The lanthanoid(III) chloride ortho-oxidotungstates(VI) with the formula LnCl[WO4] crystallize monoclinically in space group C2/m (a=1019–1032, b=721–733, c=682–689pm and β=107–108°, Z=4) for Ln=Gd–Er and triclinically in space group P1̄ (a=593–596, b=719–721, c=684–686pm, α=93–94, β≈103 and γ≈122°, Z=2) for Ln=Tm–Lu. The monoclinic structure contains crystallographically unique Ln3+ cations, which are surrounded by two Cl− and six O2− anions forming distorted trigonal dodecahedra. Their fusion via common edges leads to anionic layers ∞2{[LnCl2/2eO4/2eO2/1t]6−}. The polyhedra around the Ln3+ cations in the triclinic crystal structure are also built up by two Cl−, but only five O2− anions to form distorted monocapped trigonal prisms.

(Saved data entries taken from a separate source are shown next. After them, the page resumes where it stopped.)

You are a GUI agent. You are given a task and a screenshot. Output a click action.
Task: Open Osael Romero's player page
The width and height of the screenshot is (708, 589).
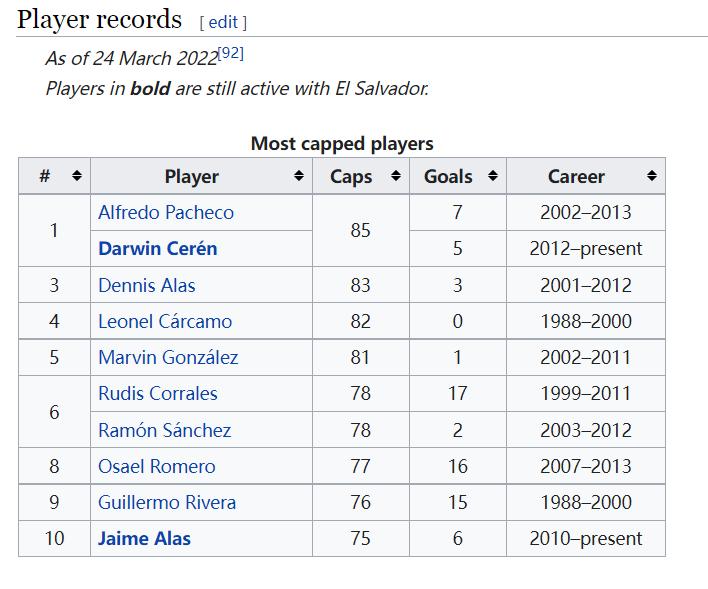point(156,466)
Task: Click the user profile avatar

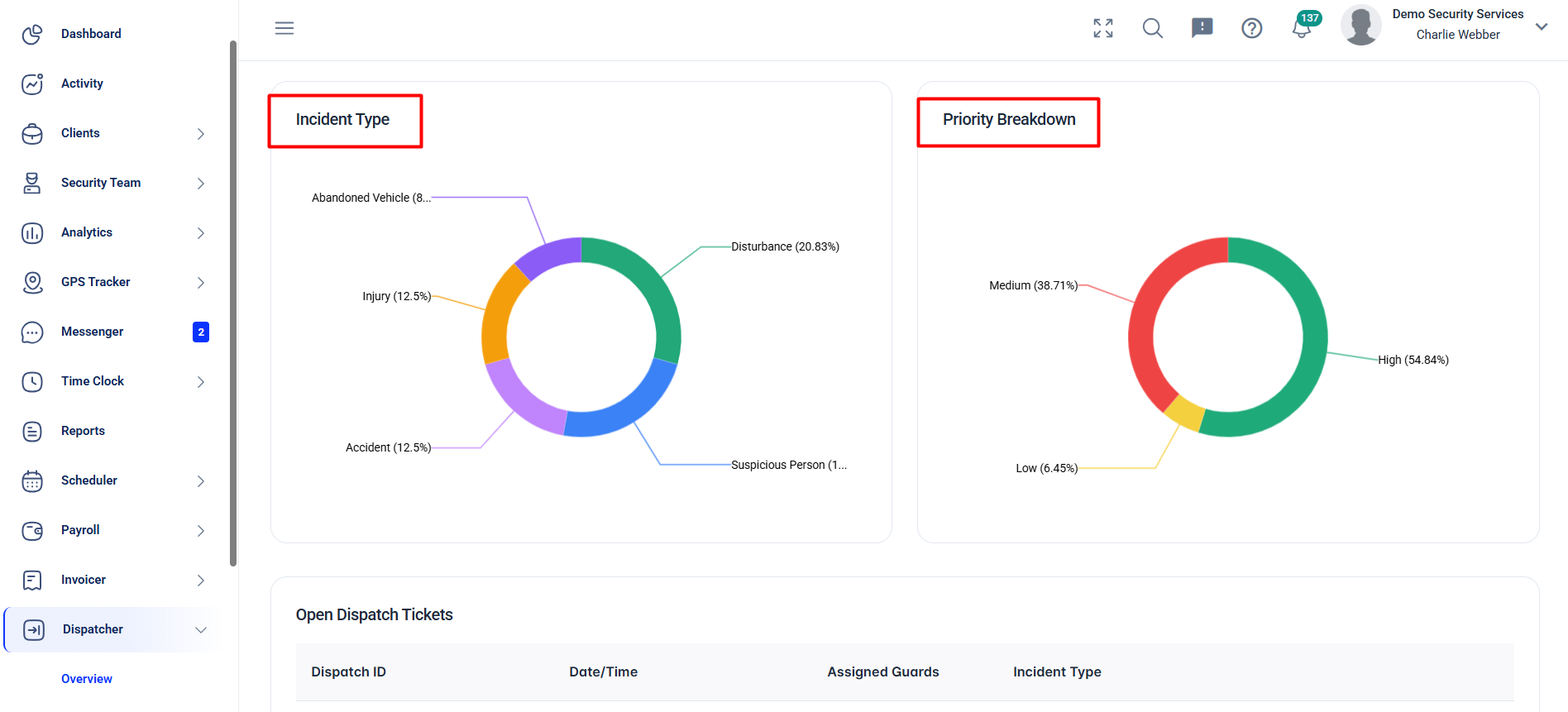Action: pos(1361,25)
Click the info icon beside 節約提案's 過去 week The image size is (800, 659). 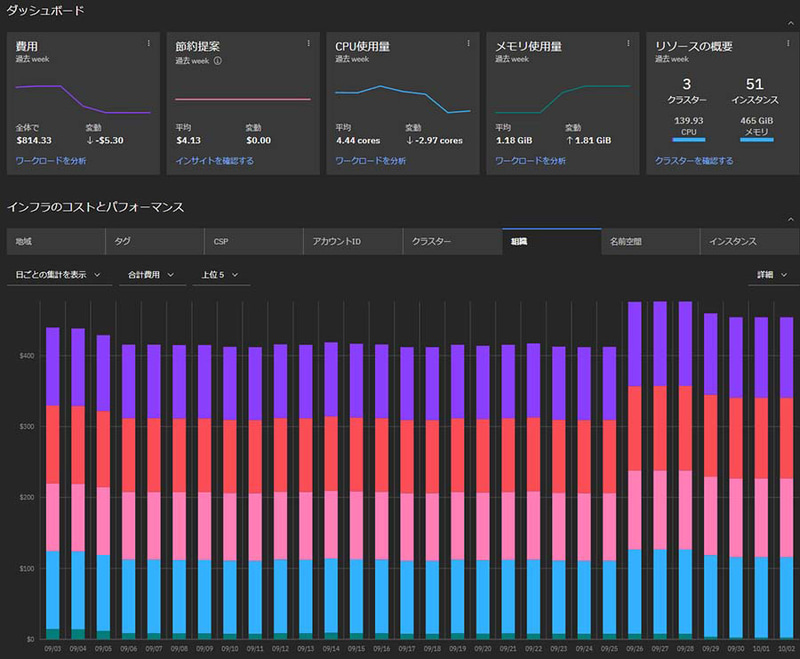pyautogui.click(x=217, y=61)
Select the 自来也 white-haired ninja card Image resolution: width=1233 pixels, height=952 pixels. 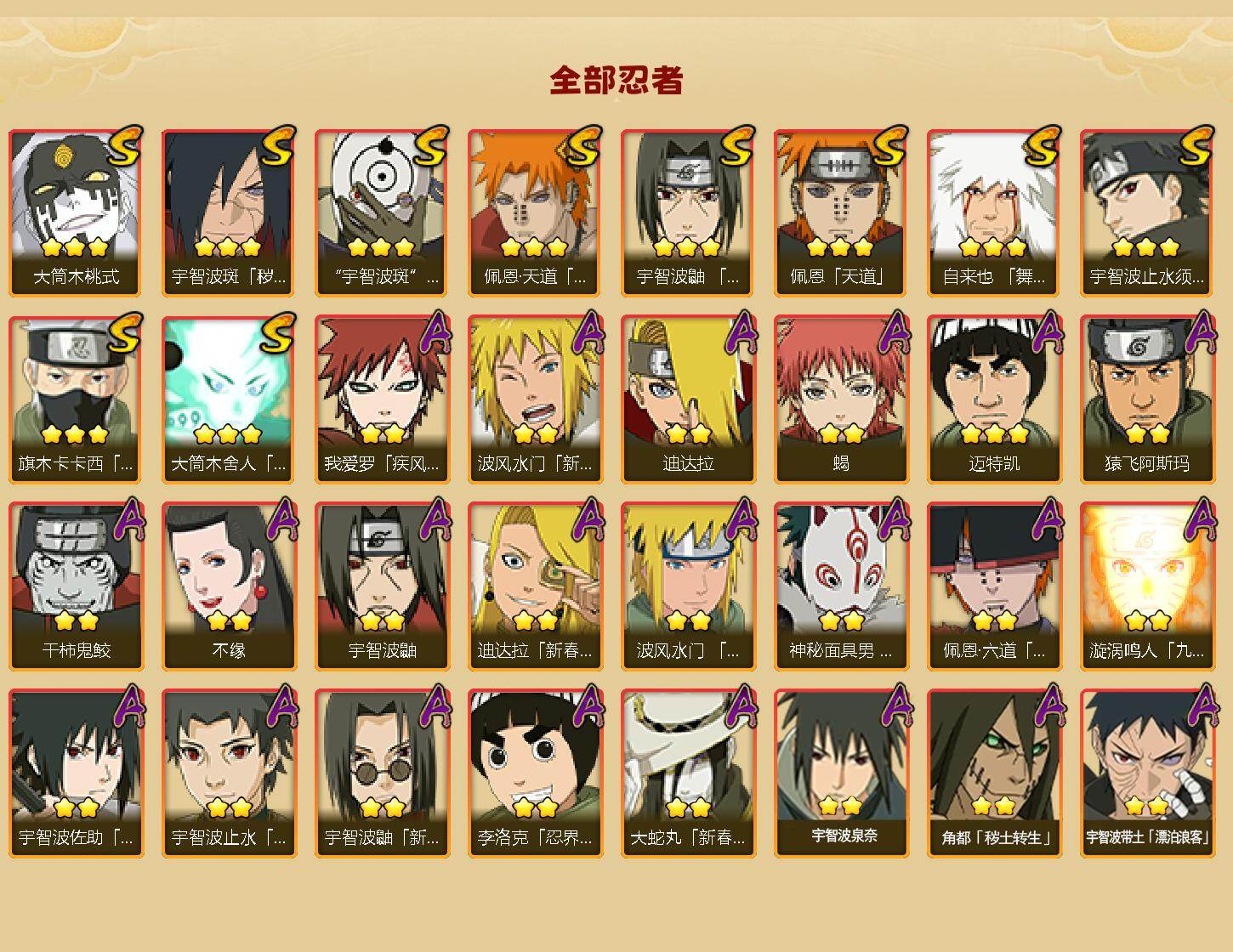pyautogui.click(x=994, y=212)
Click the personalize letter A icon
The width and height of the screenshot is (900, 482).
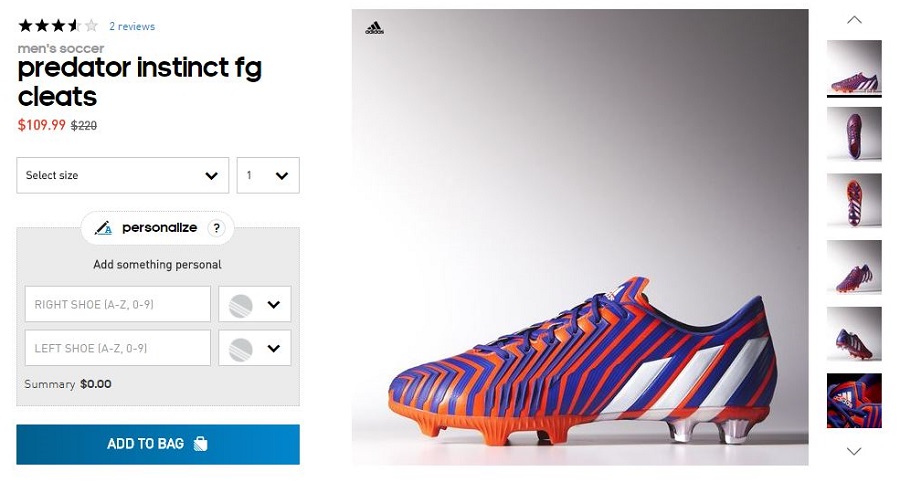click(x=104, y=228)

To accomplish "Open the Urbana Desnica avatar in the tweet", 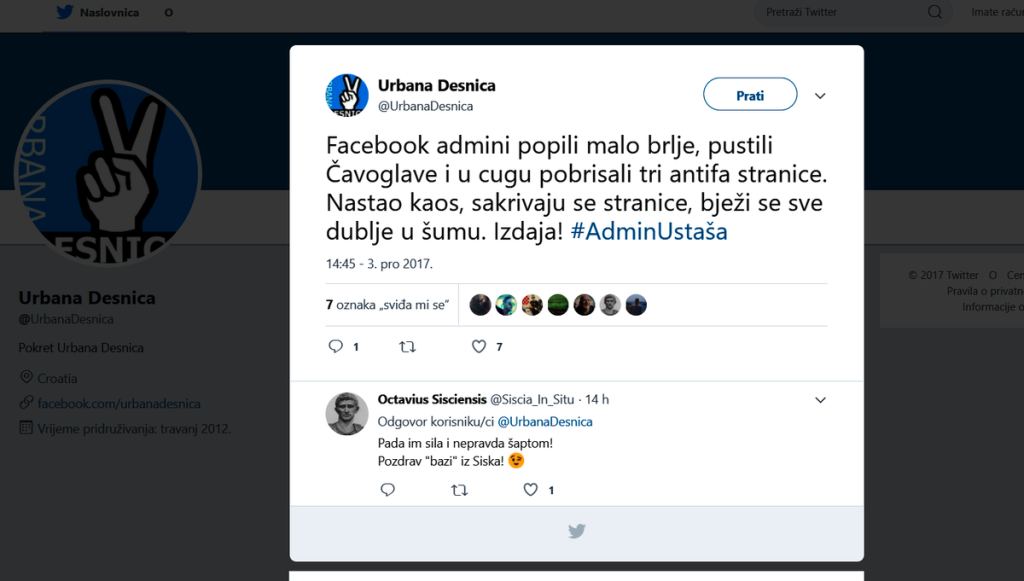I will [347, 95].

Their linkage through edges constitutes anionic strands ∞1{[LnCl2/2eO2/2eO3/1t]6−} along [100]. The complex anionic entities of both LnCl[WO4] arrangements become interconnected by W6+ cations to complete the structures by generating discrete [WO4]2− tetrahedra. Since the title compounds emerge as pure phases according to X-ray powder diffractometry, spectroscopic measurements such as single crystal Raman as well as diffuse reflectance spectroscopy (DRS) were performed. Furthermore, GdCl[WO4] and LuCl[WO4] are suitable host materials for doping with Eu3+, which leads to materials with a red luminescence upon excitation with UV light for both structures. Moreover, TbCl[WO4] exhibits a Tb3+-typical yellow-green bulk luminescence upon UV excitation, which could be analyzed by luminescence spectroscopy.